J. A. Seiss, in his commentary of the Book of Revelation, in "The Apocalypse," lays out a good case for Elijah being one of the two witnesses. His book is available on the Internet here. I do not, of course, agree with everything in it. Particularly I disagree with his advocacy of the "pre-tribulation rapture theory," and his attempt to impose that theory on the Book of Revelation. Nevertheless I find his exegesis of Revelation generally very sound.

Before I cite what Seiss says about the prophet Elijah being one of the Two Witnesses, let me first cite what he had to say in his beginning commentary for the eleventh chapter of the Book of Revelation. Seiss wrote in chapter twenty two of his book these words (emphasis mine):

"WE here come upon ground which has been very trying to expositors—the great battleground of conflicting systems, and the burial-ground of many a fond conceit and learned fancy. Alford has given it as his opinion that the chapter on which we now enter “is undoubtedly one of the most difficult in the whole Apocalypse.” On all the prevalent theories for interpreting this Book, he is certainly right in this opinion, and the difficulties of which he complains must remain till those theories are abandoned, and another departure taken."

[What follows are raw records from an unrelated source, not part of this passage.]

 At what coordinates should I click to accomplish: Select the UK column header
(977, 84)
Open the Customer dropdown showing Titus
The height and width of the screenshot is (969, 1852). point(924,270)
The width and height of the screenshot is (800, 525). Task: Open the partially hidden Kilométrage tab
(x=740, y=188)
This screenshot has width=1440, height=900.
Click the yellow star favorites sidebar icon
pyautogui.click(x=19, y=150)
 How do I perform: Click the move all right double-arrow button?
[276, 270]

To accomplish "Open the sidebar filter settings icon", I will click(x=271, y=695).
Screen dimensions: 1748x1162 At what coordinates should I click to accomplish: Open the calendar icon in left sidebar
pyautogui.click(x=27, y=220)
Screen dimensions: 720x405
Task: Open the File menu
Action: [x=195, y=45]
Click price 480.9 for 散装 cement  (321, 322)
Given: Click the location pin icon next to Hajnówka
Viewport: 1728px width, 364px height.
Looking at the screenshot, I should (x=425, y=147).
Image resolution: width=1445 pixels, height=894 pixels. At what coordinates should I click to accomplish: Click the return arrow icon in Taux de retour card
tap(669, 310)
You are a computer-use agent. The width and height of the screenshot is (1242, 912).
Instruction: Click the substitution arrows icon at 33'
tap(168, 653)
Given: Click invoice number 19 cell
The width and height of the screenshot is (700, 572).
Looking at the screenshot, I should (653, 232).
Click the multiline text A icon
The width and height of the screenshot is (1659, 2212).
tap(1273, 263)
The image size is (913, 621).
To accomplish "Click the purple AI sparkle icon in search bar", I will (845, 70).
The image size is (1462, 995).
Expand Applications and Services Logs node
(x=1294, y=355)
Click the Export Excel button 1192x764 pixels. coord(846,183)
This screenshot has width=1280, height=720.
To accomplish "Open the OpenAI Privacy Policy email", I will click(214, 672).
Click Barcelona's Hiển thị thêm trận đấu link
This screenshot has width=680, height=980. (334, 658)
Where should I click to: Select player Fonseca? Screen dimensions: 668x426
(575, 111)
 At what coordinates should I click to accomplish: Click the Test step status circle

"If we were to take a description of a horse-mill, and insist on expounding it as a description of a mill-horse, no matter what qualifications we might bring to the task, we would find ourselves continually beset with difficulties and embarrassments which we never could fully overcome. And just so it is with nearly all our commentaries on the Apocalypse. It is not learning, ability, research or ingenuity that is at fault, but an underlying misapprehension of the nature and intention of the record. It is a description of one thing, and they are all the while trying to make it quite another thing. It is an account of the wonders of “The Lord’s Day” — the day of Judgment, and they propose to explain it of “man’s day” — the day of the present dispensation. God gave it as “The Apocalypse of Jesus Christ,” and they seek to interpret it as an apocalypse of human history. This is the great trouble. Nor is it to be wondered that the skin of the lion will not fit the ass, and that the ears of the inferior animal will stick out notwithstanding the most ingenious efforts to cover them."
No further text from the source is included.